**TAREAS POR REALIZAR**
[a] En el texto sobre la salud en Chile, ¿cuántos nuevos usuarios se sumarían forzosamente al sistema estatal?
[b] Retoma el texto sobre la salud en Chile justo después de su última oración y continúalo.

====== TEXTO DE LECTURA

Es razonable, en consecuencia, que los usuarios de los sistemas privados de salud estén sumamente inquietos y que sientan que, en medio de este conflicto, no se miran realmente sus derechos porque fácilmente pueden quedar en la más absoluta indefensión sanitaria. Por mientras, las partes enfrentadas habrán conseguido sus objetivos, bien diferentes a los que con legitimidad reclaman todas las personas que esperan ser tratadas con dignidad y respeto en un Estado libre y democrático de derecho.

Efectivamente es posible, en teoría, un sistema único de salud de carácter estatal. Pero vista la realidad económica y social del país es indudable que Chile no está en condiciones de ofrecer a todos los individuos unas prestaciones de salud eficientes y oportunas. Y esto no se debe a que el Estado (es decir, los organismos públicos y funcionarios de salud) no ponga el mayor empeño en lograrlo aún con los limitados recursos con que cuenta. Sencillamente, la salud pública tal como está ya tiene déficit severos que requieren de muchísimos recursos para poder terminar con los altos promedios de espera de los enfermos del sistema y de poder atender eficazmente a los que necesitan tratamientos quirúrgicos complejos y caros.

Si a este sistema de salud se agregan forzosamente más de tres millones de nuevos usuarios, es bastante evidente y probable que se podría producir un caos y una catástrofe sanitaria. El Estado no tendrá los recursos económicos (ni la capacidad administrativa) para hacer frente a esta nueva situación en tan breve tiempo y sin duda alguna, tampoco dispondrá de las ingentes partidas presupuestarias para poder atender medianamente bien los requerimientos de estos nuevos usuarios.

En consecuencia, todas las autoridades del Estado que de alguna manera están implicadas directa o indirectamente en la solución de este problema sanitario deben asumir la responsabilidad moral de cuidar la salud de los chilenos. Y de evitar que externalidades indeseadas generen daños irreparables a las personas que no tienen responsabilidad alguna en la crisis que parece avecinarse.

============
====== BLOQUE DE DATOS

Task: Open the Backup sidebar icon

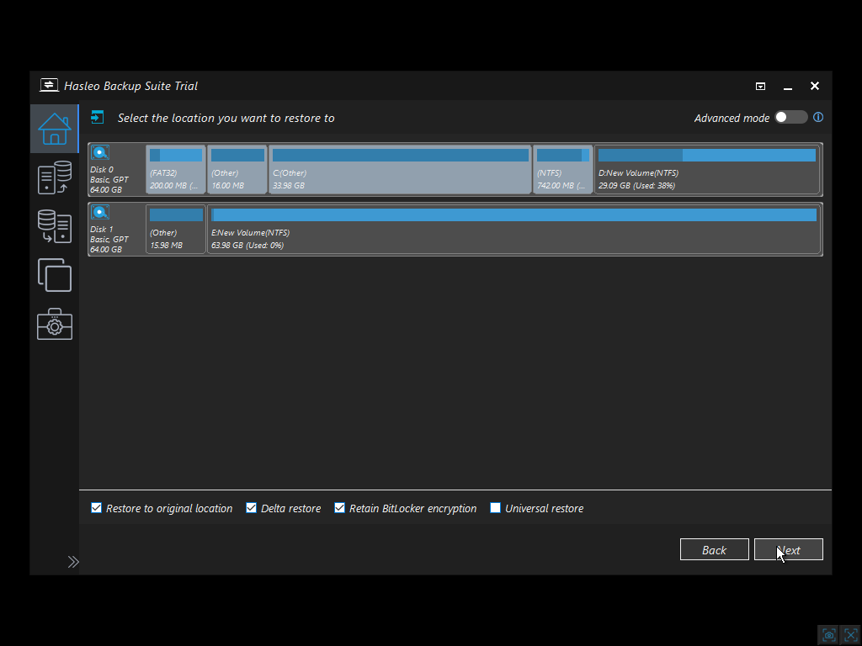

============

**RESPUESTAS DEL EJERCICIO**
[a] Más de tres millones.

[b]
Es propio de las sociedades abiertas (es decir, aquellas en que las personas son tratadas con consideración y respeto y se protegen sus derechos fundamentales, entre ellos la salud) garantizar la libertad personal y política de los ciudadanos de modo que ninguna persona sea conminada o arrastrada a tomar una decisión contraria a sus intereses y voluntad e, incluso, a su conciencia moral.

Está bien (¡quién podría discutirlo!) que el Estado aspire a mantener activas las mejores prestaciones públicas posibles para sus habitantes en materias de educación, seguridad social, salud y otras semejantes, pero no se debe arriesgar tampoco la libertad de los ciudadanos para poder elegir entre las ofertas del Estado y las del sector privado.

En una sociedad bien ordenada unas no se estorban con las otras, ya que una sana competencia (y una eficiente legislación) obliga a las instituciones privadas y a las del Estado a mejorar sus respectivos servicios so pena de perder su injerencia y prestigio frente a la ciudadanía.

Por esas razones, quién podría oponerse a que el Estado levante también aseguradoras de fondos de pensiones, universidades, escuelas y colegios e, incluso, determinados servicios públicos de transporte y otros por el estilo, si con ello estimula la libertad para que los ciudadanos elijan conforme a sus intereses entre las prestaciones públicas y privadas. De ese modo también se bloquea el surgimiento de los monopolios que, en la mayoría de las materias, son injustos y contrarios al interés general.

Todos los actores involucrados en este conflicto, pues, deben hacer un esfuerzo para llegar a un acuerdo que impida que las consecuencias de las decisiones públicas puedan castigar a los inocentes que, en este caso, son los usuarios de los sistemas de salud.